Edit the NumPy testing guidelines by reproducing everything from "Testing Guidelines¶" down to "back in unnoticed.", with "pytest" replaced by "unittest".

• [Given passage]:

-*-*-

Testing Guidelines¶
Introduction¶
Until the 1.15 release, NumPy used the nose testing framework, it now uses the pytest framework. The older framework is still maintained in order to support downstream projects that use the old numpy framework, but all tests for NumPy should use pytest.
Our goal is that every module and package in NumPy should have a thorough set of unit tests. These tests should exercise the full functionality of a given routine as well as its robustness to erroneous or unexpected input arguments. Well-designed tests with good coverage make an enormous difference to the ease of refactoring. Whenever a new bug is found in a routine, you should write a new test for that specific case and add it to the test suite to prevent that bug from creeping back in unnoticed.
Note
SciPy uses the testing framework from numpy.testing
,
so all of the NumPy examples shown below are also applicable to SciPy
Testing NumPy¶
NumPy can be tested in a number of ways, choose any way you feel comfortable.
Running tests from inside Python¶
You can test an installed NumPy by numpy.test
, for example,
To run NumPy’s full test suite, use the following:
>>> import numpy
>>> numpy.test(label='slow')
The test method may take two or more arguments; the first label
is a
string specifying what should be tested and the second verbose
is an
integer giving the level of output verbosity. See the docstring
numpy.test
for details. The default value for label
is ‘fast’ - which
will run the standard tests. The string ‘full’ will run the full battery
of tests, including those identified as being slow to run. If verbose
is 1 or less, the tests will just show information messages about the tests
that are run; but if it is greater than 1, then the tests will also provide
warnings on missing tests. So if you want to run every test and get
messages about which modules don’t have tests:
>>> numpy.test(label='full', verbose=2) # or numpy.test('full', 2)

-*-*-

• [Information shown]:
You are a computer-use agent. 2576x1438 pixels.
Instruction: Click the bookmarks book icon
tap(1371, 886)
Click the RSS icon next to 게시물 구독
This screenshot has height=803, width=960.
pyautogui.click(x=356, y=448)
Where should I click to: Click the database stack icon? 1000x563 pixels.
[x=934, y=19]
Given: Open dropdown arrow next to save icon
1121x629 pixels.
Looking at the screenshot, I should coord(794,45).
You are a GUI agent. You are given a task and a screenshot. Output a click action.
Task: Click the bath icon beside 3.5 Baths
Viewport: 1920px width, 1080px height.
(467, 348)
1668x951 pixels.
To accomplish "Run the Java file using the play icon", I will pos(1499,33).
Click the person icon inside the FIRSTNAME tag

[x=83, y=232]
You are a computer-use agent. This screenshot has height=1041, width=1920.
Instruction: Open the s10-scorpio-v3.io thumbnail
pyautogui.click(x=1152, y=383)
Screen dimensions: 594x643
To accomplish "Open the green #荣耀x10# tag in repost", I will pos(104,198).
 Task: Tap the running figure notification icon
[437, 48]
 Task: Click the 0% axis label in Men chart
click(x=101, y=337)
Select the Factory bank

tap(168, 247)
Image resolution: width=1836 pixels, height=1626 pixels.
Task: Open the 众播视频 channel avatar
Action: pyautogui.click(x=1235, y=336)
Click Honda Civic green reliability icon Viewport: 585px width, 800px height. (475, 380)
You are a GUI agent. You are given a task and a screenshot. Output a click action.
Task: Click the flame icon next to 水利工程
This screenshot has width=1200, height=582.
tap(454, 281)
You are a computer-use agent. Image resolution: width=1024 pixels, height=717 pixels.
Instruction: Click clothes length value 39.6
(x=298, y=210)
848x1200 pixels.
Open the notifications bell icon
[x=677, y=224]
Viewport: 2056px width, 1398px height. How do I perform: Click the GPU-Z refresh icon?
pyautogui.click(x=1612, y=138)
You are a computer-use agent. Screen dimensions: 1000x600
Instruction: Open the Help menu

-*-*-

• [Output]:
Testing Guidelines¶
Introduction¶
Until the 1.15 release, NumPy used the nose testing framework, it now uses the unittest framework. The older framework is still maintained in order to support downstream projects that use the old numpy framework, but all tests for NumPy should use unittest.
Our goal is that every module and package in NumPy should have a thorough set of unit tests. These tests should exercise the full functionality of a given routine as well as its robustness to erroneous or unexpected input arguments. Well-designed tests with good coverage make an enormous difference to the ease of refactoring. Whenever a new bug is found in a routine, you should write a new test for that specific case and add it to the test suite to prevent that bug from creeping back in unnoticed.